Today’s news:

Protest signs raised in defiance to Bloomberg

As the final protest before Election Day against the opening of a St. Peters Avenue homeless shelter wrapped up, picketers – many in costume – raised signs high above their heads and faced the windows of Mayor Bloomberg’s Pelham Bay mayoral campaign office.

The gesture of defiance, after two-months of protests, was a the final hurrah in a street campaign against the shelter. The homeless housing opened in a newly completed residential building at 1564 St. Peters Avenue without advance community notification or fair share analysis by the Department of Homeless Services in late August.

Inside the office at Middletown Road and Hobart Avenue, campaign staffers remained vigilant. A dozen police officers were stationed nearby as protestors walked around in a pen, sometimes shouting things like “Hey diddle didde, Mike’s lost the middle [class].”

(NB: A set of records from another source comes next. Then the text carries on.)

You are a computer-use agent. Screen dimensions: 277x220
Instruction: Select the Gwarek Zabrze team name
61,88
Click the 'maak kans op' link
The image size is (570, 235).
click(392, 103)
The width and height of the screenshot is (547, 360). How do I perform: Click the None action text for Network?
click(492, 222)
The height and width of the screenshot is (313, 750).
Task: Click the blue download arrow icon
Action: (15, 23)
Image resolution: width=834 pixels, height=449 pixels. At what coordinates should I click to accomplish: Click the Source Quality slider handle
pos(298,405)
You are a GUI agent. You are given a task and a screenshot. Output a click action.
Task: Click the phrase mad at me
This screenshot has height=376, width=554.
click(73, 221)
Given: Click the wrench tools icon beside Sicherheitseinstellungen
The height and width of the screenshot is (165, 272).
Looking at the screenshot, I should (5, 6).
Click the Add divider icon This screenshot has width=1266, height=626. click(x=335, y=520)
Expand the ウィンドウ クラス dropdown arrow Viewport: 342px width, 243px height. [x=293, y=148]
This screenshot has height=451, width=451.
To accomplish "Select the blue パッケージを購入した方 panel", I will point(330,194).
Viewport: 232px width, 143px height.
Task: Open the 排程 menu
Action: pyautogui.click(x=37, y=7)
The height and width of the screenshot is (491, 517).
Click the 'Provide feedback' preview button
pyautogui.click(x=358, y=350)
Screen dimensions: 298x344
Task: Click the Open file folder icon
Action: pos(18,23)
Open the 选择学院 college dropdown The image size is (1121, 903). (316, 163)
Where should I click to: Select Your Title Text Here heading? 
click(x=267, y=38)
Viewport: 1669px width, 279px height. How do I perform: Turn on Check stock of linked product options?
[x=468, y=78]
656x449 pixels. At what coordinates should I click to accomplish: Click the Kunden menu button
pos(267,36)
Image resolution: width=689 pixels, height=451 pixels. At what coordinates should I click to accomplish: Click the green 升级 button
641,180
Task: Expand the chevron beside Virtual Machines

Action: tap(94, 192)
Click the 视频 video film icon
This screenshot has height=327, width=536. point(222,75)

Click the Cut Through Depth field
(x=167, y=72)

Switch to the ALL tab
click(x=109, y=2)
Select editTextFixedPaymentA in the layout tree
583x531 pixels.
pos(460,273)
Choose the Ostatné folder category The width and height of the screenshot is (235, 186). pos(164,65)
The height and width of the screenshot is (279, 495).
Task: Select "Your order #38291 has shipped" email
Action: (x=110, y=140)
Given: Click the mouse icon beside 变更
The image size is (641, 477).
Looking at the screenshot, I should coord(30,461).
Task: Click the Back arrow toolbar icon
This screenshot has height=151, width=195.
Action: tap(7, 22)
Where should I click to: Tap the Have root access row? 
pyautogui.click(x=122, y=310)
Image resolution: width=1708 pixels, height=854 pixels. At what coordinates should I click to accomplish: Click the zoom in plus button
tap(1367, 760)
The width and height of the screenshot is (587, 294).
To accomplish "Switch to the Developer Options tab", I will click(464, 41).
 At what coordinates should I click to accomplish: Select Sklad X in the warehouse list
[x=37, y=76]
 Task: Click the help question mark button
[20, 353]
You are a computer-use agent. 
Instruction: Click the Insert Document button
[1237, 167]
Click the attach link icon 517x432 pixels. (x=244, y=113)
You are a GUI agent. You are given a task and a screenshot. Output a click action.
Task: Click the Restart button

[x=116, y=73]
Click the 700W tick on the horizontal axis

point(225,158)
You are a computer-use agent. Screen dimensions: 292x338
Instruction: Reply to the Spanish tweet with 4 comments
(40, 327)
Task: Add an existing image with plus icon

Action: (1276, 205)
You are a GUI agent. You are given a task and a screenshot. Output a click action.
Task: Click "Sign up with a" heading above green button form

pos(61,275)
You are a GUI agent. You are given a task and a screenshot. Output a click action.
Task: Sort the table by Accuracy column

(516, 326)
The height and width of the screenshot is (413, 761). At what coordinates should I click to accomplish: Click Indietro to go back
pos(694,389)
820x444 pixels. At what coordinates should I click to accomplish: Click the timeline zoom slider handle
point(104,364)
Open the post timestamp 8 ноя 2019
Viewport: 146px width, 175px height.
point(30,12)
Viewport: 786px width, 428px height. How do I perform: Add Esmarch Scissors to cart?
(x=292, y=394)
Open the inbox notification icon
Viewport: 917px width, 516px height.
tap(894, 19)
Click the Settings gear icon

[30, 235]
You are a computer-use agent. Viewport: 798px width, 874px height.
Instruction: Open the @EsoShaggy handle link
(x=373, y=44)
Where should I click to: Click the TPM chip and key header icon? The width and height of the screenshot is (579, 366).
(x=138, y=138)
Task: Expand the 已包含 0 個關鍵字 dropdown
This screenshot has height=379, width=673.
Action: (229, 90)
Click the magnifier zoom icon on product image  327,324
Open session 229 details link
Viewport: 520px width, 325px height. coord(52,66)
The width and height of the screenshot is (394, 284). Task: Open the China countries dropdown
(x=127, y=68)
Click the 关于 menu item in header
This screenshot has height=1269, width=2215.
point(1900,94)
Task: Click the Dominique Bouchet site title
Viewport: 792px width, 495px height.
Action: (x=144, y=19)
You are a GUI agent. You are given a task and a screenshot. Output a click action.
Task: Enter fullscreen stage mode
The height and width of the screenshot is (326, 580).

“I commend everybody who is here, and everyone should know this is not the end,” said Anita Valenti, of the Pelham Bay Taxpayers and Community Association. “We are going to work together to organize the entire [northeast Bronx] because we are all going to suffer if we don’t stop the DHS from converting apartment buildings [into homeless housing].”

The protesters came from all walks of life. Many were homeowners near Westchester Square. Some were merchants, who worry that the proliferation of social service providers near the square – with about 22 already operating – will harm business. Others were concerned that once Westchester Square gets homeless housing, other neighboring communities could be next.

A bullhorn was used during part of the protest, as the group of about 25 protesters fulfilled a pledge to march on the campaign office every Saturday up until the November 3 general election. Many believe the fight is not over.

“If [Bloomberg] wins, there is no reaching him,” said Sandi Lusk, of the Westchester Square Zerega Improvement Organization. “We have been marching for many weeks not just for Westchester Square, but for everyone because the whole Bronx is affected by these policies. Maybe the state legislature can intervene, and we can take it to a higher level. In any event, the fight has to go on.”

Lusk, one of the petitioners in a lawsuit against DHS’ opening the shelter without a contract, bypassing “fair share analysis” or advance community notification, added: “We are going to have to be unified and organized.”

The Association of Merchants and Business Professionals of Westchester Square has filed a lawsuit that is currently in the courts. The crux of their lawyers’ argument is the homeless shelter is unlawful because there isn’t a contract, possibly violating the City Charter. The shelter was opened because of an unspecified homeless emergency.